BEGIN DATA FOR THIS TASK
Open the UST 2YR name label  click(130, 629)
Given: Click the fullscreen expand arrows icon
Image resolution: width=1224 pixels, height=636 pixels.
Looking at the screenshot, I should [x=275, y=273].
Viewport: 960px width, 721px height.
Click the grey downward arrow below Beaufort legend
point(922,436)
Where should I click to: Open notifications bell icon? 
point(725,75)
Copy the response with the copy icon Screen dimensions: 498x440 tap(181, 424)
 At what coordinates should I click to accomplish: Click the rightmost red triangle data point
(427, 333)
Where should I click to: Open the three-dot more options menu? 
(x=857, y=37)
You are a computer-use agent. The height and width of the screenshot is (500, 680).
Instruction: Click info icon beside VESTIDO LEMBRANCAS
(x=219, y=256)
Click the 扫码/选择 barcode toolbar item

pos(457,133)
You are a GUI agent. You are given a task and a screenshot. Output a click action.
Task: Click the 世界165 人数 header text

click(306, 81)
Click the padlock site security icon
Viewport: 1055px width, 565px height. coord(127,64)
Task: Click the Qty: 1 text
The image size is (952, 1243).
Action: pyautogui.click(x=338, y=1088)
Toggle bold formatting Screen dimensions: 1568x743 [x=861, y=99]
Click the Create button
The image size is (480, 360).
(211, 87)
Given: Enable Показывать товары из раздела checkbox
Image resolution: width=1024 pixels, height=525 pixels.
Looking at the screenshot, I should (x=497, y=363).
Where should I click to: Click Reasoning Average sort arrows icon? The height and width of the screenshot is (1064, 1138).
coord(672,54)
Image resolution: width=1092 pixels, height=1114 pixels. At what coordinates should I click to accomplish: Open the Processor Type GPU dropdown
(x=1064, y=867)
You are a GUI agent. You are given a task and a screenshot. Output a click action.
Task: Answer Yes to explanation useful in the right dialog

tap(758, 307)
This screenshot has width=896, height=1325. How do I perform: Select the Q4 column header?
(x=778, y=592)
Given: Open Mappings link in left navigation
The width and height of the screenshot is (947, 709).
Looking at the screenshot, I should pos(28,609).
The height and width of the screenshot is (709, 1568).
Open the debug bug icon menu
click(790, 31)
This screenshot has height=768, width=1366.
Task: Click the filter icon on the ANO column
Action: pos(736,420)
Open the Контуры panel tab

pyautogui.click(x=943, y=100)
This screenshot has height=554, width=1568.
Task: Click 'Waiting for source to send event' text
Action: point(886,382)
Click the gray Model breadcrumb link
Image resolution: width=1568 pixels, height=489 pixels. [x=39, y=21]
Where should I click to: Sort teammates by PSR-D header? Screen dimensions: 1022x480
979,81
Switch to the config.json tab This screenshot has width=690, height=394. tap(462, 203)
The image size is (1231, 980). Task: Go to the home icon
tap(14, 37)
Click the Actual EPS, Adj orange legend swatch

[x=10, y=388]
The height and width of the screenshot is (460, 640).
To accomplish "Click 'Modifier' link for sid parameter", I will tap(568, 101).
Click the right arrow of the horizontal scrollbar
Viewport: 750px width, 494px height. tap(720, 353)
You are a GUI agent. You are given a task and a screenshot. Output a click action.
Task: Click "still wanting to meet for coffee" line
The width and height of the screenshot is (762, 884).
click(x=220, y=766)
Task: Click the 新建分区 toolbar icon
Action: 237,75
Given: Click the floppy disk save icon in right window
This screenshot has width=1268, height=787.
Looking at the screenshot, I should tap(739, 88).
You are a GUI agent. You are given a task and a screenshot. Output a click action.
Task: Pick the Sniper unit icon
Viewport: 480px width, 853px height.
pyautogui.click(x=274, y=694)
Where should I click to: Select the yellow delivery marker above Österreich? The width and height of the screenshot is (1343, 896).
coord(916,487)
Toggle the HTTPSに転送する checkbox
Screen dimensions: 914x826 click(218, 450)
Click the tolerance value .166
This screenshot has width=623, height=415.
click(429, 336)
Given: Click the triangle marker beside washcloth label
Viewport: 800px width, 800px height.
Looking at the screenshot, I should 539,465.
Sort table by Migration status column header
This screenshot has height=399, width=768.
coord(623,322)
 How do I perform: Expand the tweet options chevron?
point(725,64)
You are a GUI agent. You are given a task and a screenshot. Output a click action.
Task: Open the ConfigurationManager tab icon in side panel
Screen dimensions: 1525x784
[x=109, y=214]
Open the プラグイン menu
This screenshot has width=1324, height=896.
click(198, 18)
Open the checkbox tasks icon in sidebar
END DATA FOR THIS TASK
◆ EXERCISE ◆
Word for word, write out all of the entries.

◆ OUTPUT OF THE EXERCISE ◆
Open the UST 2YR name label  click(130, 629)
Given: Click the fullscreen expand arrows icon
Image resolution: width=1224 pixels, height=636 pixels.
Looking at the screenshot, I should [x=275, y=273].
Viewport: 960px width, 721px height.
Click the grey downward arrow below Beaufort legend
point(922,436)
Where should I click to: Open notifications bell icon? 
point(725,75)
Copy the response with the copy icon Screen dimensions: 498x440 tap(181, 424)
 At what coordinates should I click to accomplish: Click the rightmost red triangle data point
(427, 333)
Where should I click to: Open the three-dot more options menu? 
(x=857, y=37)
You are a computer-use agent. The height and width of the screenshot is (500, 680).
Instruction: Click info icon beside VESTIDO LEMBRANCAS
(x=219, y=256)
Click the 扫码/选择 barcode toolbar item

pos(457,133)
You are a GUI agent. You are given a task and a screenshot. Output a click action.
Task: Click the 世界165 人数 header text

click(306, 81)
Click the padlock site security icon
Viewport: 1055px width, 565px height. coord(127,64)
Task: Click the Qty: 1 text
The image size is (952, 1243).
Action: pyautogui.click(x=338, y=1088)
Toggle bold formatting Screen dimensions: 1568x743 [x=861, y=99]
Click the Create button
The image size is (480, 360).
(211, 87)
Given: Enable Показывать товары из раздела checkbox
Image resolution: width=1024 pixels, height=525 pixels.
Looking at the screenshot, I should (x=497, y=363).
Where should I click to: Click Reasoning Average sort arrows icon? The height and width of the screenshot is (1064, 1138).
coord(672,54)
Image resolution: width=1092 pixels, height=1114 pixels. At what coordinates should I click to accomplish: Open the Processor Type GPU dropdown
(x=1064, y=867)
You are a GUI agent. You are given a task and a screenshot. Output a click action.
Task: Answer Yes to explanation useful in the right dialog

tap(758, 307)
This screenshot has width=896, height=1325. How do I perform: Select the Q4 column header?
(x=778, y=592)
Given: Open Mappings link in left navigation
The width and height of the screenshot is (947, 709).
Looking at the screenshot, I should pos(28,609).
The height and width of the screenshot is (709, 1568).
Open the debug bug icon menu
click(790, 31)
This screenshot has height=768, width=1366.
Task: Click the filter icon on the ANO column
Action: pos(736,420)
Open the Контуры panel tab

pyautogui.click(x=943, y=100)
This screenshot has height=554, width=1568.
Task: Click 'Waiting for source to send event' text
Action: point(886,382)
Click the gray Model breadcrumb link
Image resolution: width=1568 pixels, height=489 pixels. [x=39, y=21]
Where should I click to: Sort teammates by PSR-D header? Screen dimensions: 1022x480
979,81
Switch to the config.json tab This screenshot has width=690, height=394. tap(462, 203)
The image size is (1231, 980). Task: Go to the home icon
tap(14, 37)
Click the Actual EPS, Adj orange legend swatch

[x=10, y=388]
The height and width of the screenshot is (460, 640).
To accomplish "Click 'Modifier' link for sid parameter", I will tap(568, 101).
Click the right arrow of the horizontal scrollbar
Viewport: 750px width, 494px height. tap(720, 353)
You are a GUI agent. You are given a task and a screenshot. Output a click action.
Task: Click "still wanting to meet for coffee" line
The width and height of the screenshot is (762, 884).
click(x=220, y=766)
Task: Click the 新建分区 toolbar icon
Action: 237,75
Given: Click the floppy disk save icon in right window
This screenshot has width=1268, height=787.
Looking at the screenshot, I should tap(739, 88).
You are a GUI agent. You are given a task and a screenshot. Output a click action.
Task: Pick the Sniper unit icon
Viewport: 480px width, 853px height.
pyautogui.click(x=274, y=694)
Where should I click to: Select the yellow delivery marker above Österreich? The width and height of the screenshot is (1343, 896).
coord(916,487)
Toggle the HTTPSに転送する checkbox
Screen dimensions: 914x826 click(218, 450)
Click the tolerance value .166
This screenshot has width=623, height=415.
click(429, 336)
Given: Click the triangle marker beside washcloth label
Viewport: 800px width, 800px height.
Looking at the screenshot, I should 539,465.
Sort table by Migration status column header
This screenshot has height=399, width=768.
coord(623,322)
 How do I perform: Expand the tweet options chevron?
point(725,64)
You are a GUI agent. You are given a task and a screenshot. Output a click action.
Task: Open the ConfigurationManager tab icon in side panel
Screen dimensions: 1525x784
[x=109, y=214]
Open the プラグイン menu
This screenshot has width=1324, height=896.
click(198, 18)
Open the checkbox tasks icon in sidebar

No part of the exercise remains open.